[Stored entries]

________________________

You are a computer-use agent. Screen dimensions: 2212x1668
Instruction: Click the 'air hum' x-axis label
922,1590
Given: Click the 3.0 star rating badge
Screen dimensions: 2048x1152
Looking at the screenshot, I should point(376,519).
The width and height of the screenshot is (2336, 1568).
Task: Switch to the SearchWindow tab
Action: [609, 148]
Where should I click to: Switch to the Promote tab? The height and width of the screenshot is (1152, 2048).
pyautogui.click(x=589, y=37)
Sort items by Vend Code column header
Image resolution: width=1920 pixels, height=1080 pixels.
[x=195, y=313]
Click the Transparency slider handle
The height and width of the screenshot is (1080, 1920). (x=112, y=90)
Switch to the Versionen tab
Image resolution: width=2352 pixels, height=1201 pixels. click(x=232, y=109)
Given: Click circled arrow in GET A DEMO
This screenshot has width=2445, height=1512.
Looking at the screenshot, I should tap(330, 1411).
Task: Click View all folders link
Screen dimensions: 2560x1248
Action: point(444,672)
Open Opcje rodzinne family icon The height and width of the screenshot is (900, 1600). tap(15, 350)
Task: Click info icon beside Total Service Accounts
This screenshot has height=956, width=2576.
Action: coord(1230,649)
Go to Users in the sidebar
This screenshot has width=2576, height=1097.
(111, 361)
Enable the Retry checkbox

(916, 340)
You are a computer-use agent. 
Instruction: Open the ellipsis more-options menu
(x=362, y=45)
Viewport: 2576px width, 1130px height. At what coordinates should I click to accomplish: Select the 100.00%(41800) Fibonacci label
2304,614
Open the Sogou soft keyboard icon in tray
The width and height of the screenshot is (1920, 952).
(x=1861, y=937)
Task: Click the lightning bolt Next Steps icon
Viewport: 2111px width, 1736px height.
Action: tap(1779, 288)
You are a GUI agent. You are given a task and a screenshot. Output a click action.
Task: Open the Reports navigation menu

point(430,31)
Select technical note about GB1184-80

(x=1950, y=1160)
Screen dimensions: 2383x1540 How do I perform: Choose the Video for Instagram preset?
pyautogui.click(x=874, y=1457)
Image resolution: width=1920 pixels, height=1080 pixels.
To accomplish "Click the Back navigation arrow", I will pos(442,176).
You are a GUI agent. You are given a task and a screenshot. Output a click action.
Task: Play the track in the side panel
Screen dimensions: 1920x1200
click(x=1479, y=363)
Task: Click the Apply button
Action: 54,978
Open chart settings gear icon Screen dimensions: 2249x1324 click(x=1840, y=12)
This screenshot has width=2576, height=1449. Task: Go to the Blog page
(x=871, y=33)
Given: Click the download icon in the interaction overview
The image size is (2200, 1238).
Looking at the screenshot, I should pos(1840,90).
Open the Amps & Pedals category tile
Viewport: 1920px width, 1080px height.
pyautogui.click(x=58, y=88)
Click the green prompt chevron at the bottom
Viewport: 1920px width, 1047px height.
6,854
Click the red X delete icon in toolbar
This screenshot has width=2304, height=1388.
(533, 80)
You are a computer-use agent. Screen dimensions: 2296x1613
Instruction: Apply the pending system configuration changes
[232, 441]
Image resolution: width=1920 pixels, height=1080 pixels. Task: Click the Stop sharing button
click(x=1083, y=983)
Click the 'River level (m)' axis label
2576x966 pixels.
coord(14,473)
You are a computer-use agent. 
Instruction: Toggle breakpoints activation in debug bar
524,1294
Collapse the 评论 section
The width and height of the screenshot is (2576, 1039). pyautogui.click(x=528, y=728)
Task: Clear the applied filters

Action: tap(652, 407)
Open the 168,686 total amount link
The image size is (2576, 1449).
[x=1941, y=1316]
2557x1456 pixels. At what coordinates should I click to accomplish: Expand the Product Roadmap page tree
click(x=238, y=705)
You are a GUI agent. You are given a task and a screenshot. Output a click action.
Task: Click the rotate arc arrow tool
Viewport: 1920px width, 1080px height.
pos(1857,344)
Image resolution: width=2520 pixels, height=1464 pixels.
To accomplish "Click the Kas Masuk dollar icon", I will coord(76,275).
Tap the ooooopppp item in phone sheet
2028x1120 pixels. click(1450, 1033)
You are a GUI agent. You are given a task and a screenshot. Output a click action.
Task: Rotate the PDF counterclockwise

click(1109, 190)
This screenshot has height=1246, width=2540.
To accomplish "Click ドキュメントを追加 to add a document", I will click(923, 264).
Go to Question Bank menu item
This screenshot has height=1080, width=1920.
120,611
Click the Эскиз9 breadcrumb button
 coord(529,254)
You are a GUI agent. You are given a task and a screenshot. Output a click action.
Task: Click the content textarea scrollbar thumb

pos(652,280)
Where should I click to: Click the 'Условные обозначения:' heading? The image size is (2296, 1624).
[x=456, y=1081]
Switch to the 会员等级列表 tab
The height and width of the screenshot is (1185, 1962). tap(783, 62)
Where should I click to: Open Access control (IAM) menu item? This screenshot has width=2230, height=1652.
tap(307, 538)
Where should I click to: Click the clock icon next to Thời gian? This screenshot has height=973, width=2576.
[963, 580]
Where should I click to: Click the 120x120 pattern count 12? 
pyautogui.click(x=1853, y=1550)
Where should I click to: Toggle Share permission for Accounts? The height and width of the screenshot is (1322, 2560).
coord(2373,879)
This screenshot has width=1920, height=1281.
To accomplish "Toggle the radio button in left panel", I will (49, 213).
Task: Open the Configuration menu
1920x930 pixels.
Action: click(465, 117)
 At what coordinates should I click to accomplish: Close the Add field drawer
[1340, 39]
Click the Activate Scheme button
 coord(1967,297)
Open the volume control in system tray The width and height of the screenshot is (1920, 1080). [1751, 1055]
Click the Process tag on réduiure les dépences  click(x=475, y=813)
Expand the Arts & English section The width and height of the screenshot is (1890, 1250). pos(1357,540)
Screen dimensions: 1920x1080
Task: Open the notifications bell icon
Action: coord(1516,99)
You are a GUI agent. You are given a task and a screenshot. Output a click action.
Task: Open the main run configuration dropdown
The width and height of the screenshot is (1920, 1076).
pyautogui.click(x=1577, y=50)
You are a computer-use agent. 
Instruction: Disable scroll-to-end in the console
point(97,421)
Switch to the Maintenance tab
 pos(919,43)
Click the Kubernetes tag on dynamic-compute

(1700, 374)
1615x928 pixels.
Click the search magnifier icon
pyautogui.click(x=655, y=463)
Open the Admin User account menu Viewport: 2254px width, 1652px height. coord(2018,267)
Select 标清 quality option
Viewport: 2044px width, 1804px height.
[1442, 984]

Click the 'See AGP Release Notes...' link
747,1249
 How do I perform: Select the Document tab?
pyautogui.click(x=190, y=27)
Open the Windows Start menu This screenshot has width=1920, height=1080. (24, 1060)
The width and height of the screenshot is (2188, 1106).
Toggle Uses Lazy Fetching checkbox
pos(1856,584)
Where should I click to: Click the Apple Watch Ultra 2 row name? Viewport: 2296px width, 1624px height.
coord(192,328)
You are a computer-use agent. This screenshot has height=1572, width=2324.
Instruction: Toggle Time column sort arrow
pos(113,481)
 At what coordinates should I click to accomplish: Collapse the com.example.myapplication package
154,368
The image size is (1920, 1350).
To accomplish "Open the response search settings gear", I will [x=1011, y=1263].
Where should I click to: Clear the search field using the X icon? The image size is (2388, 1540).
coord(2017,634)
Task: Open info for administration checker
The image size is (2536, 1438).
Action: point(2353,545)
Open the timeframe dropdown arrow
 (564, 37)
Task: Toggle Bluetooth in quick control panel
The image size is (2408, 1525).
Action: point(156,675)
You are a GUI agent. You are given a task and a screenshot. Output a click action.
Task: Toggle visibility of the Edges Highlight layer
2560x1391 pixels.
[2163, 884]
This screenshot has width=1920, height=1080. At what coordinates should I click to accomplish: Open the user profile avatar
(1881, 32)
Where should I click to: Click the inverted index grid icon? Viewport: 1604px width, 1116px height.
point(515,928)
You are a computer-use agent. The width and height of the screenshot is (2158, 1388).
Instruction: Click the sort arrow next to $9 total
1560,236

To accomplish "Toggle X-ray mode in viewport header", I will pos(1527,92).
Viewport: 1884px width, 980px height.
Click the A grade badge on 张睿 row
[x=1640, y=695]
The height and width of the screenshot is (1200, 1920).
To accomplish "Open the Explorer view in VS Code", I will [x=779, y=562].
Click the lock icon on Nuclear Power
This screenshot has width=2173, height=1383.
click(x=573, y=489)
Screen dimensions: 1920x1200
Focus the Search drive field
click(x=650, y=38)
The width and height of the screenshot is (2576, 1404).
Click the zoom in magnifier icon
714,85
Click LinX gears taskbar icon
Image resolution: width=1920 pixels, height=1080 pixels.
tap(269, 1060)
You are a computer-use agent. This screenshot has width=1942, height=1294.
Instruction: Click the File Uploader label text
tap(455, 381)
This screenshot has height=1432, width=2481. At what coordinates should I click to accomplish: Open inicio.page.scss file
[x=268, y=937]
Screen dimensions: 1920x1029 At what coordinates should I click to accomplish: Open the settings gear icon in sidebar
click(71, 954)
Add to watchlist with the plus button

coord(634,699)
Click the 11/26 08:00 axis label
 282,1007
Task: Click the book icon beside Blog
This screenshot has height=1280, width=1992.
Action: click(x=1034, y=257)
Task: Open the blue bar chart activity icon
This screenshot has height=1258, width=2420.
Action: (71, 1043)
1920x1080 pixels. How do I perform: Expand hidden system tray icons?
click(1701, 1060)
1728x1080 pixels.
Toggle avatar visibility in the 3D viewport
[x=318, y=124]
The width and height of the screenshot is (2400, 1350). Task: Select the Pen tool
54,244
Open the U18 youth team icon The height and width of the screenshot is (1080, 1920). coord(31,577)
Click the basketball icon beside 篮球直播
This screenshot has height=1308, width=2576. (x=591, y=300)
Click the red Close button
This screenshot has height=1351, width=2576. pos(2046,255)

________________________

§ **Problem details**
Look through the entries above; find each line with the word "header" and copy it.

§ **Response area**
Sort items by Vend Code column header
To accomplish "Toggle X-ray mode in viewport header", I will pos(1527,92).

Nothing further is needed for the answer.